How much money do I need to invest with a hedge fund? ›

It is not uncommon for a hedge fund to require at least $100,000 or even as much as $1 million to participate. Unlike mutual funds, hedge funds avoid many of the regulations and requirements within the Securities Act of 1933.

Can the average investor invest in a hedge fund? ›

For example, the U.S. Securities Act of 1933 bars non-accredited investors from certain private securities transactions, including hedge funds. Only qualified clients with $2.2 million in Managed assets can participate due to minimum hedge fund investments.

How do I get into a hedge fund? ›

How to Get a Job at a Hedge Fund: The Complete Process
  1. Step 1: Research and Screen for Funds.
  2. Step 2: Network with Professionals.
  3. Step 3: Prepare for Hedge Fund Interviews.
  4. Hedge Fund Stock Pitches (or Other Investment Pitches)
  5. Hedge Fund Case Studies and Modeling Tests.
  6. Step 4: What Happens After the Interviews.

What is the average return on a hedge fund? ›

The average annual return on investment for hedge funds varies widely depending on the fund's strategy, market conditions, and the skill of the fund managers.
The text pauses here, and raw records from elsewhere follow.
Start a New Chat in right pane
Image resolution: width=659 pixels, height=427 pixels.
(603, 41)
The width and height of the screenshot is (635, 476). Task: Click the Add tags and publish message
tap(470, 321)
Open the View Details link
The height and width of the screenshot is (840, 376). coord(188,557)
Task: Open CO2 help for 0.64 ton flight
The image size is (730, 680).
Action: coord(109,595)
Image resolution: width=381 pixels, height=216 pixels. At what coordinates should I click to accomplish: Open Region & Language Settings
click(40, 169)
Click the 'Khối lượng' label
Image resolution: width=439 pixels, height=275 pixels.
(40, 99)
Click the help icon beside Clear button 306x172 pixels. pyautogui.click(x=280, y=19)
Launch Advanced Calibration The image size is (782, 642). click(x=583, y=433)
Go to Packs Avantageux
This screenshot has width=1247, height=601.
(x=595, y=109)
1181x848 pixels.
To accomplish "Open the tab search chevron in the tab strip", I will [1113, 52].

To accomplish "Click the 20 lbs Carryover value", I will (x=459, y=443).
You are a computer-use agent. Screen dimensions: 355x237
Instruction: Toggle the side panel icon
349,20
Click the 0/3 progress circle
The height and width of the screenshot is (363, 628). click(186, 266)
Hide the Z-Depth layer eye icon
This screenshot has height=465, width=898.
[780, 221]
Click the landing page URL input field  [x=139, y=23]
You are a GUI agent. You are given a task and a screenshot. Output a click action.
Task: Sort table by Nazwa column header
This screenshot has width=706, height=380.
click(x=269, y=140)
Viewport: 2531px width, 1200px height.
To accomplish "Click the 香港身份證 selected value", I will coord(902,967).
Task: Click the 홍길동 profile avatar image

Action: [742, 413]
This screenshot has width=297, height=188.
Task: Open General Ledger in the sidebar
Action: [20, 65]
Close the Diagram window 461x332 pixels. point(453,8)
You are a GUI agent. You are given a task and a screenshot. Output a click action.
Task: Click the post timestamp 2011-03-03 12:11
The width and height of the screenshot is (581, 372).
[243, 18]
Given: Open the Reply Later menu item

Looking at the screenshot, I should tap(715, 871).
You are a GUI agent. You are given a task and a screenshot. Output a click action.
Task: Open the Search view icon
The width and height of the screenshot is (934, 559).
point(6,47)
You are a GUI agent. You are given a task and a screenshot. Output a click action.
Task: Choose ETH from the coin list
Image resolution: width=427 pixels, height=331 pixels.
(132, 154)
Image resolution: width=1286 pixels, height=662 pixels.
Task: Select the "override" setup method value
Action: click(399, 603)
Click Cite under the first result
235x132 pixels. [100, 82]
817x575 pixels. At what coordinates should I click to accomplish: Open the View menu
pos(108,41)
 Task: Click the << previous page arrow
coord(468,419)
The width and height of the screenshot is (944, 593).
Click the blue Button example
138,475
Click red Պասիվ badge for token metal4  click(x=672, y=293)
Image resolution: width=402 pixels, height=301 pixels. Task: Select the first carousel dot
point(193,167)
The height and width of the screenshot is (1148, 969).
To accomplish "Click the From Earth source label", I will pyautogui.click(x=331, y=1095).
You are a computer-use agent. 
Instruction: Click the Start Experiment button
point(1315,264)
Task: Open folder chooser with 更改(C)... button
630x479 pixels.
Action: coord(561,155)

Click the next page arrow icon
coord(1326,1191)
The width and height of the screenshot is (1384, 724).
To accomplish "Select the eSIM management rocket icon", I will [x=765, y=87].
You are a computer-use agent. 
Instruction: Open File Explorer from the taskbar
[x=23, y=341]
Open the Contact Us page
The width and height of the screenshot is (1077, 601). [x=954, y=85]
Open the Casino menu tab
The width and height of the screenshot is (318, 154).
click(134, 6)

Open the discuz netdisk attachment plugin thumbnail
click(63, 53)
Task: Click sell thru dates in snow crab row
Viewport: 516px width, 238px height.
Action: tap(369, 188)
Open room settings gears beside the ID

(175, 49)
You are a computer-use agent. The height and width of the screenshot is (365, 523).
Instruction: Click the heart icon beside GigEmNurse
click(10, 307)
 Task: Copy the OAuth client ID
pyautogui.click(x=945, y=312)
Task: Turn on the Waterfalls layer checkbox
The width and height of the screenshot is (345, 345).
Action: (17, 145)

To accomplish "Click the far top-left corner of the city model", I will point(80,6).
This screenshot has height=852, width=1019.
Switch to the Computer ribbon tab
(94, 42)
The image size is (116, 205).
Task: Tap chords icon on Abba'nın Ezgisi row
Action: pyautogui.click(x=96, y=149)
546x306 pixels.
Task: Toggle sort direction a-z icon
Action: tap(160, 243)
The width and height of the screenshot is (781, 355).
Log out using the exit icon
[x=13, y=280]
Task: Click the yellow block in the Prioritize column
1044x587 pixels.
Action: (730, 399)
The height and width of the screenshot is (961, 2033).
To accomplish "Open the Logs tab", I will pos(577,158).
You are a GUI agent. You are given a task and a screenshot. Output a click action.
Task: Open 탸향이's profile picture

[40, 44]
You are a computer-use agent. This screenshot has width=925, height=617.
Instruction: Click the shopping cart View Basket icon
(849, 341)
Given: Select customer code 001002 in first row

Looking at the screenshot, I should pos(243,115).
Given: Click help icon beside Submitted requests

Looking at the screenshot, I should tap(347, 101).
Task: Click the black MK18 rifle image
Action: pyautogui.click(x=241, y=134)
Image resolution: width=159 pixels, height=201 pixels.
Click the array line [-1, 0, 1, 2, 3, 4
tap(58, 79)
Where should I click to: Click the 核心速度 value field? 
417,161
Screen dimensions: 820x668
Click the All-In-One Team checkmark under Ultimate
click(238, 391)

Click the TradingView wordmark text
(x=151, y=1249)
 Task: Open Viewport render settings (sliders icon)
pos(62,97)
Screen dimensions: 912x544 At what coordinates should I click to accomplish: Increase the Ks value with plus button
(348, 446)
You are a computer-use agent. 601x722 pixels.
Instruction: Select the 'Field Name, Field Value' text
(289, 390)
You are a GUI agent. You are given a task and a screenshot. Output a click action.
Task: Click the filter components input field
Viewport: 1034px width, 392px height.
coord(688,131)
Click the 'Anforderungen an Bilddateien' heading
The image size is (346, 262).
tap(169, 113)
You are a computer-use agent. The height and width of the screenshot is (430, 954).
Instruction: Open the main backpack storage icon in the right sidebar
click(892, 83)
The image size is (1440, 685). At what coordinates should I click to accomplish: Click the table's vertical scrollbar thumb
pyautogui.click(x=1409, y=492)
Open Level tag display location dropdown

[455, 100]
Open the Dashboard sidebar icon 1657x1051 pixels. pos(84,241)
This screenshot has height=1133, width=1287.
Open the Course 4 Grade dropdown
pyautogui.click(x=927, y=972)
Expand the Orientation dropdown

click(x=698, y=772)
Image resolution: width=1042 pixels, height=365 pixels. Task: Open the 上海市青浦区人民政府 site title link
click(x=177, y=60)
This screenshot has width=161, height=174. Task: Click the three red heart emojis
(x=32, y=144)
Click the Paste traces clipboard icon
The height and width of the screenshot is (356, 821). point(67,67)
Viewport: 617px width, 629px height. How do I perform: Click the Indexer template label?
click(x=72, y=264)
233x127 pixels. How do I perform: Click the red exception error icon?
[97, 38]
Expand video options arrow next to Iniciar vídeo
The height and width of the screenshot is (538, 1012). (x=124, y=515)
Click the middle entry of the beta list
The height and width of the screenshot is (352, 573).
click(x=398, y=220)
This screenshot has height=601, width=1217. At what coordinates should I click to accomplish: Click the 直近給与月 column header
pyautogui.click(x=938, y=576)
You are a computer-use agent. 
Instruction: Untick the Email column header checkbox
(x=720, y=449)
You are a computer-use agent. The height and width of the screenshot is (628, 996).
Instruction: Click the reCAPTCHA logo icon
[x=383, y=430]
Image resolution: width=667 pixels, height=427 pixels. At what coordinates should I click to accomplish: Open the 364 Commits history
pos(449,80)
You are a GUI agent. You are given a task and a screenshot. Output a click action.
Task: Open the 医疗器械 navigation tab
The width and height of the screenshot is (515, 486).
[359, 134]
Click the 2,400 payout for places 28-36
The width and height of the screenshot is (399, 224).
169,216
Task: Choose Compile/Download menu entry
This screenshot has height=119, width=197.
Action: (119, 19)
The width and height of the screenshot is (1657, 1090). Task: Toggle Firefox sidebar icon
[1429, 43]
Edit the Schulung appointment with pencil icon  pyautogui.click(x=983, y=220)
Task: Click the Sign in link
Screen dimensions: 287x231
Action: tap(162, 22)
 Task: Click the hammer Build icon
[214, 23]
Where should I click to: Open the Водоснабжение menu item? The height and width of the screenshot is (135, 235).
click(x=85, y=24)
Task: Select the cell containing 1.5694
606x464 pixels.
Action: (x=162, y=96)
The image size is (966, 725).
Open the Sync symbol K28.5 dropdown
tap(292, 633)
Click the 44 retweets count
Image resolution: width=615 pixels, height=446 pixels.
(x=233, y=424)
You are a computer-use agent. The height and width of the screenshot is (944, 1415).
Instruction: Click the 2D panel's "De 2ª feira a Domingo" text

Historically, it's been around 6-8%, but this can fluctuate significantly.

Are hedge funds too risky? ›

Hedge fund investing is considered a risky alternative investment choice and requires that investors can make a large minimum investment or have a high net worth. Hedge fund strategies involve investing in debt and equity securities, commodities, currencies, derivatives, and real estate.

What is the best hedge fund to invest in? ›

  • Citadel.
  • Bridgewater Associates.
  • AQR Capital Management.
  • D.E. Shaw.
  • Renaissance Technologies.
  • Two Sigma Investments.
  • Elliott Investment Management.
  • Farallon Capital Management.

Can a normal person start a hedge fund? ›

Yes, you could start with much less capital, or go through a hedge fund incubator, or use a “friends and family” approach, or target only high-net-worth individuals.

What qualifies you as a hedge fund? ›

The term hedge fund refers to any type of private investment company that is operating under certain exemptions from registration requirements under the Securities Act of 1933 and the Investment Company Act of 1940. 1 (Ironically, hedge funds may use investment strategies that have nothing to do with hedging.)

How do hedge fund owners get paid? ›

Key Takeaways

Hedge funds make money as part of a fee structure paid by fund investors based on assets under management (AUM). Funds typically receive a flat fee plus a percentage of positive returns that exceed some benchmark or hurdle rate.

Are hedge funds easy to start? ›

With a little bit of capital, it is relatively easy to start a hedge fund. However, implementing risk controls, growing assets, hiring staff, and running the organization as a profitable business while producing positive performance is very challenging.

Do hedge funds pay income? ›

Hedge fund managers' earnings are usually based on management fees and a percentage of the profits they earn, known as a performance fee. The more assets they have under management, and the higher the profits they earn for their fund, the more income they make.

Can anyone put money in a hedge fund? ›

To invest in hedge funds as an individual, you must be an institutional investor, like a pension fund, or an accredited investor. Accredited investors have a net worth of at least $1 million, not including the value of their primary residence, or annual individual incomes over $200,000 ($300,000 if you're married).

Is my money safe in a hedge fund? ›

So, how risky are hedge funds? The answer depends on a variety of factors including the fund's strategy, management, leverage and the broader market environment. While hedge funds can offer high returns, they come with significant risks that investors need to carefully consider.